While it’s true that water and oil don’t mix, water may soon be all a person needs to completely remove any trace of an oil spill - provided the surfaces are coated with newly designed polymer materials that would do away with harsh chemical detergents and solvents. And if you have ever been inconvenienced by fog on your bathroom window, car windshield, or eyeglasses, the same materials can be used as an anti-fog agent with similar eco-friendly benefits.
Research in self-cleaning plastics has led to the creation of a new development of ready-to-use, easy-to-apply polymers. A bottom layer of polyethylene glycol attracts water while a Teflon-like molecule forms the upper layer that creates an oil-resistant barrier. The polymer coating results in surfaces such as glass, plastic or concrete that upon cleaning, absorbs water instead of oil, leaving the surface stain-free.
According to Jeffrey Youngblood, Ph.D., a materials engineer from Purdue University, “a lot of people overlook the fact that pure water will generally not remove oil from a surface, but using this product transforms water into a super detergent.”
Not that “detergent” as we know it plays any part.

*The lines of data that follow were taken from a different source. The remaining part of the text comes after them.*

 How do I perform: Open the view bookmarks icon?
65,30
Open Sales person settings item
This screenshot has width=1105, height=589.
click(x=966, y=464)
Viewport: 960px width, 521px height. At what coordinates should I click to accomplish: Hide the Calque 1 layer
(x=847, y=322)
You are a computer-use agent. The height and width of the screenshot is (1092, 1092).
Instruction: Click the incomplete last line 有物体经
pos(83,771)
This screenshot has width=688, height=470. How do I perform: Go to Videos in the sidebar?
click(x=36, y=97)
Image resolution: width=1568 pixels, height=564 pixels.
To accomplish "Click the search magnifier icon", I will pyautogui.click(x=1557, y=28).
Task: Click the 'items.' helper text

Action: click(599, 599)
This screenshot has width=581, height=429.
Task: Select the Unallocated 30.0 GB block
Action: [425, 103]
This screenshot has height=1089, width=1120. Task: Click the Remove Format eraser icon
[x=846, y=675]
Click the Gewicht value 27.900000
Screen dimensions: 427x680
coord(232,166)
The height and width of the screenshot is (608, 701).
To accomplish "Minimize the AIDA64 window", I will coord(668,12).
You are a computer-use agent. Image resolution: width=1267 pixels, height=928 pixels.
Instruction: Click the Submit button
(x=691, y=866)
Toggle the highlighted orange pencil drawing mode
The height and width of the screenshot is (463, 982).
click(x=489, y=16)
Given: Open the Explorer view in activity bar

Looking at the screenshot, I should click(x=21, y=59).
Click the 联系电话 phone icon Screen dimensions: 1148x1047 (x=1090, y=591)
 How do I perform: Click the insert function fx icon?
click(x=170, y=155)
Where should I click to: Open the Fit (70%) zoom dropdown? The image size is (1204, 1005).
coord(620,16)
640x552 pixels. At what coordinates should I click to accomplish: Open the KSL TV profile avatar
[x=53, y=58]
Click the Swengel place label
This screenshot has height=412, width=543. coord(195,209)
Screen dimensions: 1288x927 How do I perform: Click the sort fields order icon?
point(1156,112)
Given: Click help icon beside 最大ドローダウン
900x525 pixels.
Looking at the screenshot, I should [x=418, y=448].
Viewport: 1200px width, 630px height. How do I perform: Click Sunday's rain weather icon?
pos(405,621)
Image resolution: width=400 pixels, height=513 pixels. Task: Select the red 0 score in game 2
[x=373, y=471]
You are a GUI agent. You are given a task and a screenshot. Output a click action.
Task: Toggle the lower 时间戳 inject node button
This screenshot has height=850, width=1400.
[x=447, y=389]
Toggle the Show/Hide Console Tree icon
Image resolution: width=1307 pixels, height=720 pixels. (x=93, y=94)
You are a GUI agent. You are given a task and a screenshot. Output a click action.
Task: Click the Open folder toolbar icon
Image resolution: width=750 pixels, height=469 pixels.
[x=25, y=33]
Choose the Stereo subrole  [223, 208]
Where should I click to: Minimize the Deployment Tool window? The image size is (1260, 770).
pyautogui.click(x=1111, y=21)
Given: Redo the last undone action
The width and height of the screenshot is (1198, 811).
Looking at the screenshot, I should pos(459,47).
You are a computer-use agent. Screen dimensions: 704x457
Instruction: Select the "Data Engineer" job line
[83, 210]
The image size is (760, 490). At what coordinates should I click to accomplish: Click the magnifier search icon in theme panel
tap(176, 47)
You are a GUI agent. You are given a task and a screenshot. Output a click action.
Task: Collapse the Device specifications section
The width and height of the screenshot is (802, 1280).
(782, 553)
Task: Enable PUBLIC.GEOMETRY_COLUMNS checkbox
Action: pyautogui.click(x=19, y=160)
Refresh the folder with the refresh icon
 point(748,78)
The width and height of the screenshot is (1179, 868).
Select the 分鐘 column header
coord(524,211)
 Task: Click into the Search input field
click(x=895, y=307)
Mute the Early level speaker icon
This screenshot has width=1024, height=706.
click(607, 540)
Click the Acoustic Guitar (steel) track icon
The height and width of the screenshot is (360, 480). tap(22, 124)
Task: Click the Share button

Youngblood states that the polymers are “eco-friendly coatings—environmentally ‘green’…they eliminate the need for harsh detergents and solvents in settings ranging from home kitchens to industrial machine shops that must contend with heavy oils spills.” One only needs to consider the vast amount of phosphates in cleaning products that are subsequently introduced into waterways to understand the impact this research could have for both commercial and home use.
As for anti-fog capabilities, preliminary tests of the polymer coating on glass surfaces indicate a promising shelf life for this product with no decrease in performance.
Youngblood is currently investigating how metals and ceramics react when these polymers are applied to them, and predicts that these self-cleaning plastics will be made “commercially available within a few years."
The report was presented at the 238th National Meeting of the American Chemical Society (ACS).